Within-flock physical proximity to heterospecifics

For each species, we calculated the average proportion of FNSs per flock that included heterospecifics. Given that only a small percentage of FNSs (<0.5 %) contained multiple heterospecific individuals, we restricted our analysis to only presence–absence of heterospecifics. We also calculated for each species within a flock, the proportion of RNSs that included heterospecifics. We then used McNemar’s test to examine whether, for a species, the proportion of FNSs that included heterospecifics was significantly different from the proportion of RNSs that included heterospecifics. We also used the same approach described above to characterize intra-flock association of species with conspecifics (Online Resource 3).

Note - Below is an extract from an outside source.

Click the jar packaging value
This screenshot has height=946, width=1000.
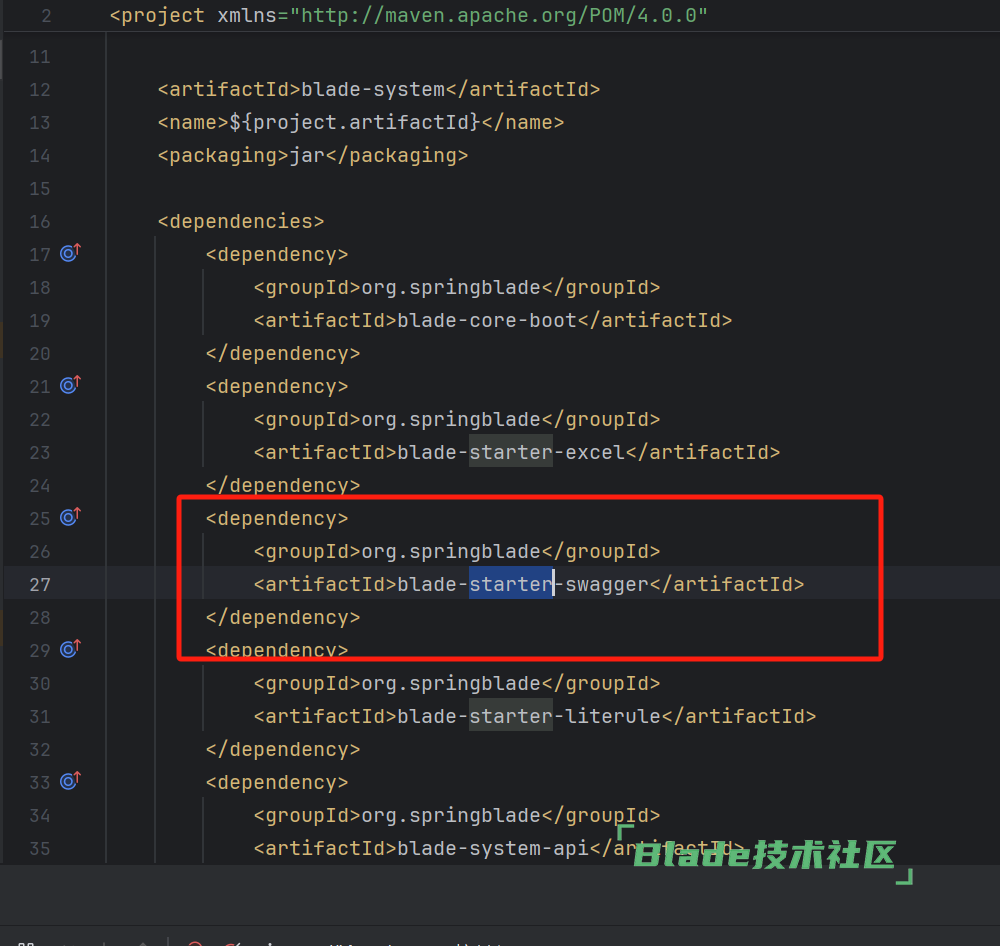click(306, 155)
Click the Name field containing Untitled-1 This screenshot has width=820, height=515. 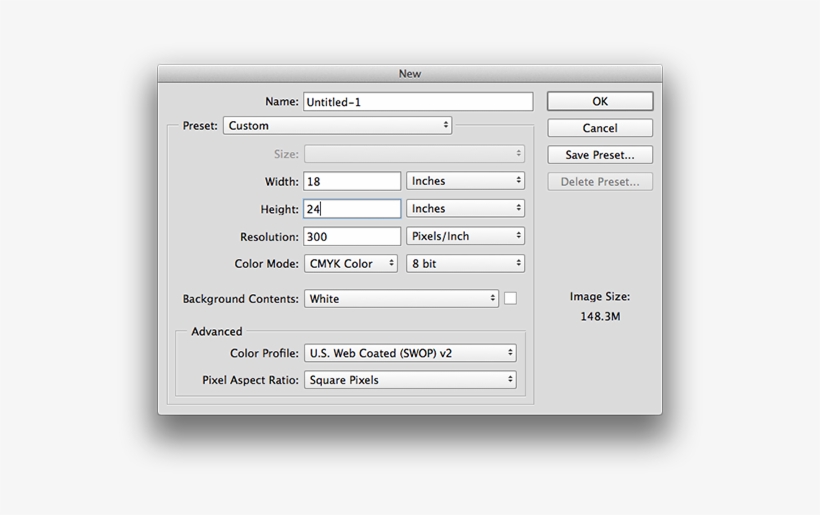point(417,102)
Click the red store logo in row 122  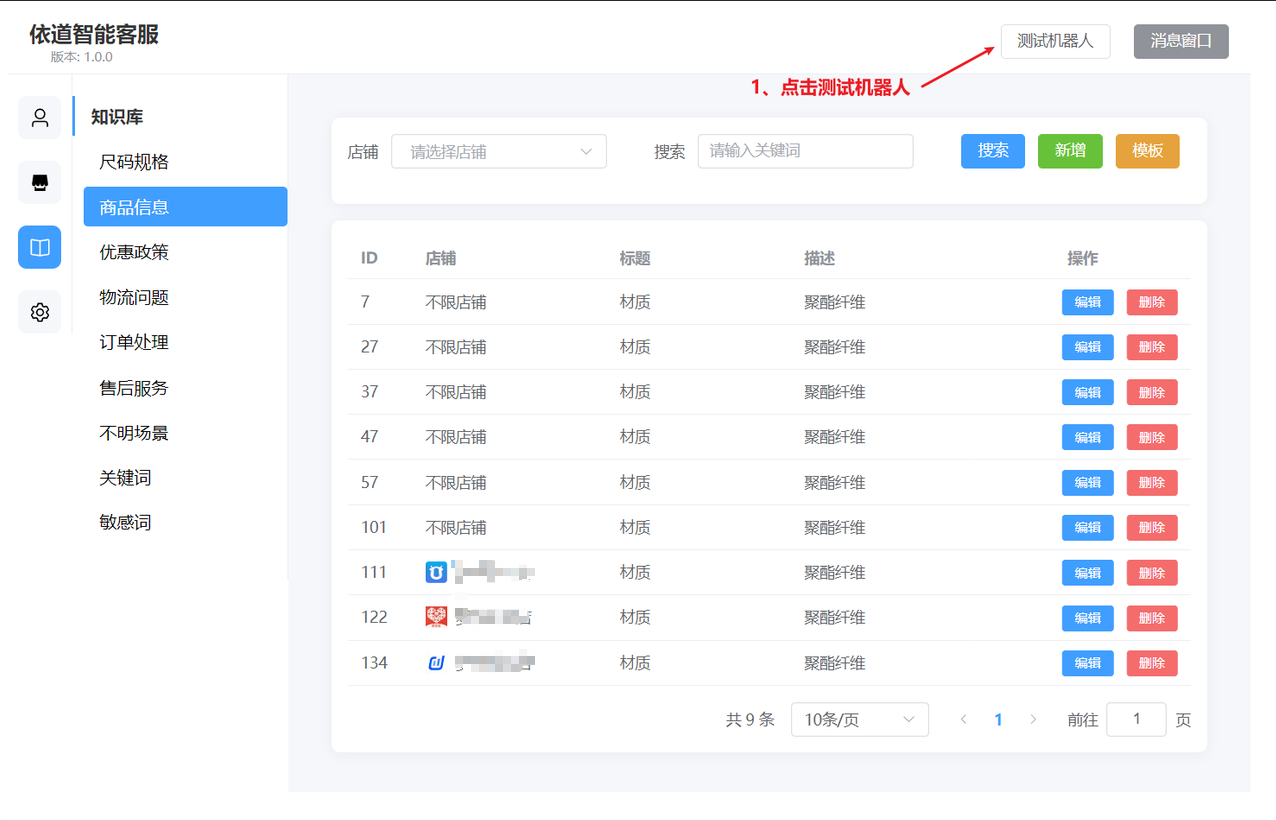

Relationship between species traits and within-flock physical proximity to heterospecifics

We examined the relationship between average proportion of FNSs that included heterospecifics and species traits including body mass, average intraspecific group size, average foraging height and foraging behaviour guild separately. We use body mass as a surrogate of social dominance because larger species tend to dominate smaller species (Shelley et al. 2004; but see Hino 2005). Foraging height was included in the analysis to ensure that detectability of associates in FNSs for a particular species was not influenced by its foraging height, i.e. that detectability of associates does not decrease higher in the canopy. To calculate foraging height averages we used the midpoints of height classes. To calculate average intraspecific group size we used the midpoints of group size classes. Foraging behaviour guilds included gleaners, searchers, bark-probers, sally-gleaners and sallyers; we excluded kleptoparasitizing because it contributed negligible proportions to the diets of all species. Each species was assigned to a guild based on the foraging behaviour it employed most commonly. There was little ambiguity in the assignment of foraging behaviour guilds because all species employed a particular behaviour in more than 50 % of the observations. Given the non-normality of the data, we used randomization equivalents of conventional parametric tests to examine the strength of the relationships. Randomized Pearson’s correlations were used for body mass, foraging height and intraspecific group size tests, while randomized ANOVA was used for foraging guild tests. All analyses were implemented in the software ECOSIM (Gotelli and Entsminger 2001) and based on 1,000 iterations.

Preferred associates

We used permutation tests to examine whether certain species were disproportionately represented as associates in FNSs. This analysis was performed only for focal species with higher than expected proportions of heterospecifics in FNSs, as determined through comparison with paired RNSs. For each focal species separately, we first calculated the observed number of times each associate species was present in its neighbourhood scans (O). We then calculated the expected number of times each associate species would occur in its FNSs, if the focal species showed no preference. For this, we constructed an available species pool consisting of the summed composition of all the flocks in which the focal species participated. We then randomly drew FNSs from this pool, equal to the observed FNSs for that species, and counted the number of times each associate species occurred in them. We created 1,000 such sets of simulated FNSs and calculated the average number of times each associate species was present in simulated FNSs (μ). The association strength of a focal species with a particular associate was calculated as:

$$ \mathrm{Association}\ \mathrm{strength}=\left(O-\mu \right)/\sigma, $$

Where σ = standard deviation of number of simulated FNSs in which species occurred (following Srinivasan et al. 2010). We considered association strength values greater than 2 as indicative of preferential association; association strengths greater than 2 were generally significant at p < 0.05.

Results

Flock composition

We sampled 370 flocks including a total of 59 bird species. The flocks included, on average, 8.6 ± 0.2 (SE) species and 28.7 ± 0.7 (SE) individuals. Seven species occurred in 50–75 % of the flocks, 5 species occurred in 20–50 % of flocks, 14 species occurred in 10–20 % of flocks and 33 species occurred in <10 % of flocks (Online Resource 4).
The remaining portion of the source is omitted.